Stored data
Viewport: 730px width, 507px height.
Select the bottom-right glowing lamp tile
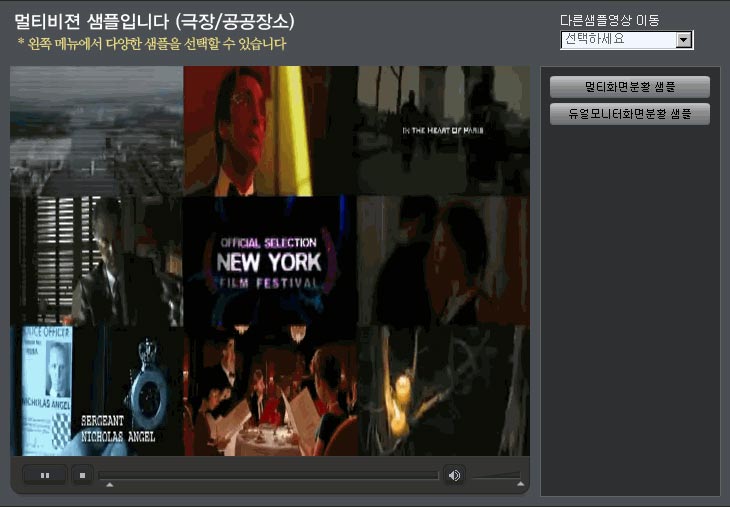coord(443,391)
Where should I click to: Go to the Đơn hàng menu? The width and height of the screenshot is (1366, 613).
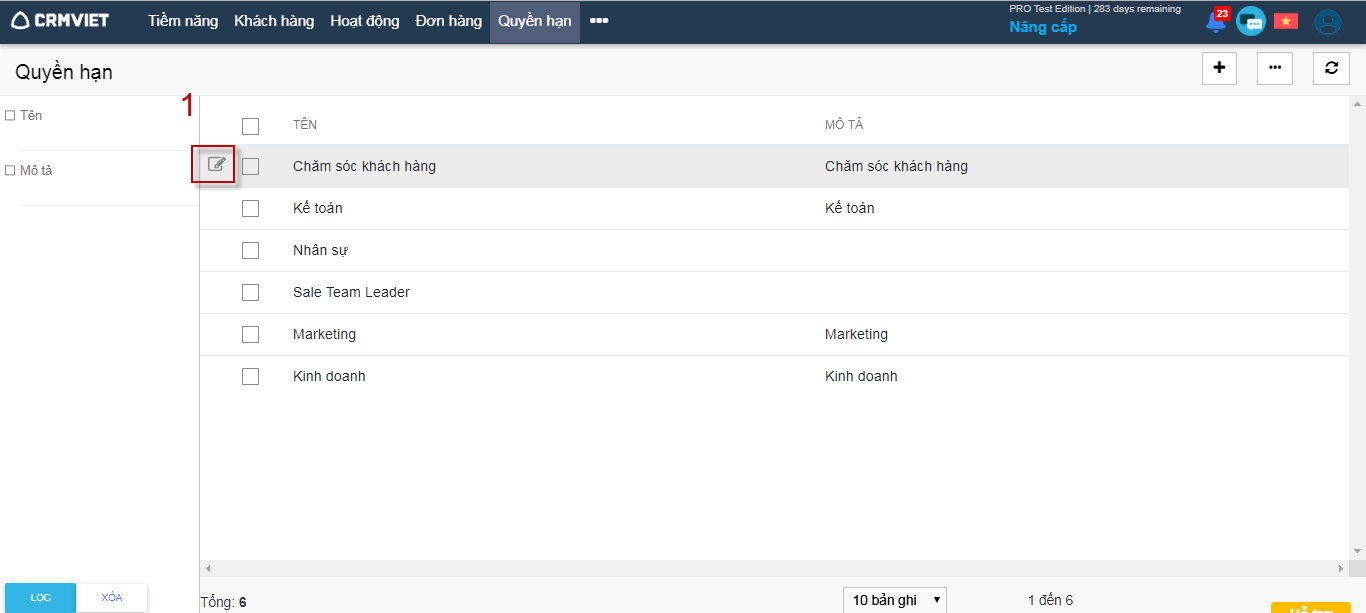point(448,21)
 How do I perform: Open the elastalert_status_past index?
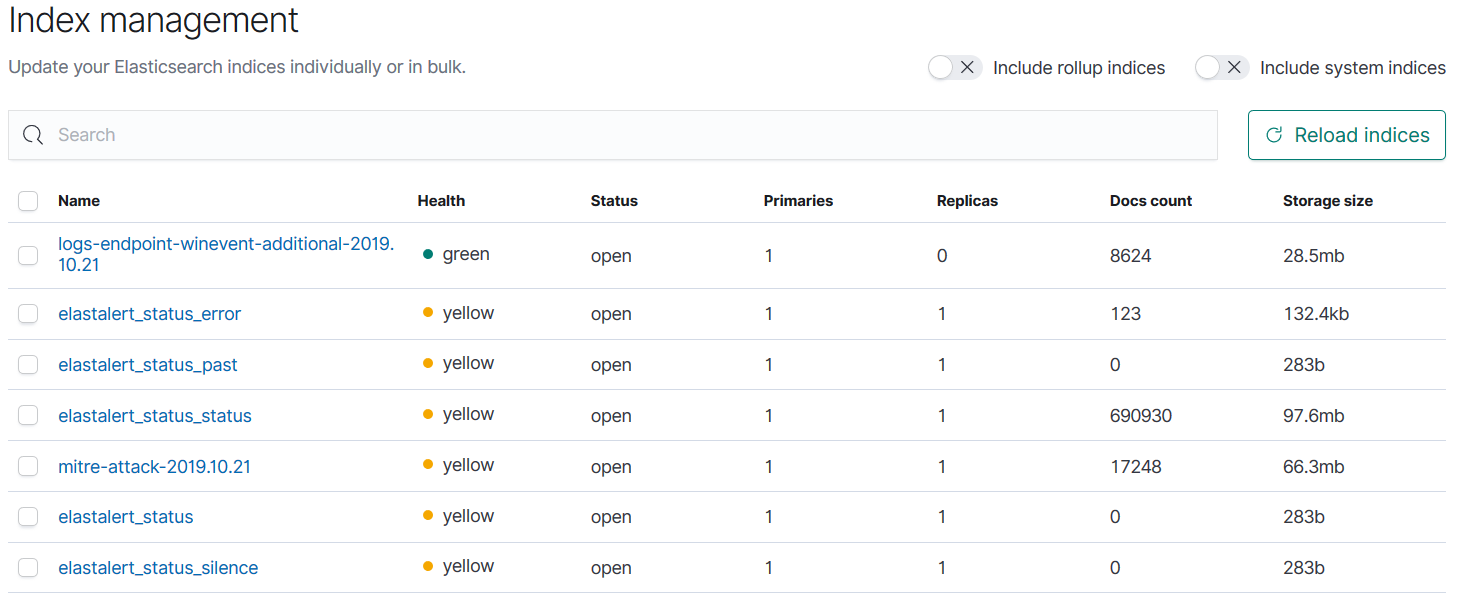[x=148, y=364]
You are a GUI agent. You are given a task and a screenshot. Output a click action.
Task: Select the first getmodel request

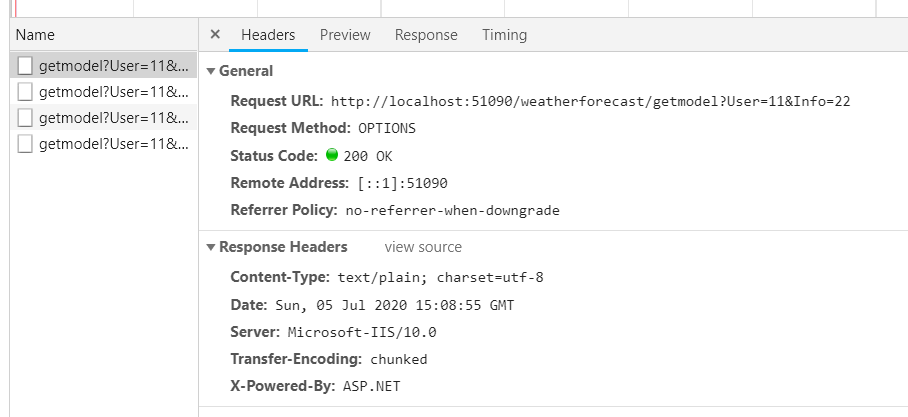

■ **Exercise**
Only the lines from the one holding "You are a GUI" to the last line of the entries above should be printed, exactly as they appear and with no pictures.

■ **Response to this exercise**
You are a GUI agent. You are given a task and a screenshot. Output a click action.
Task: Select the first getmodel request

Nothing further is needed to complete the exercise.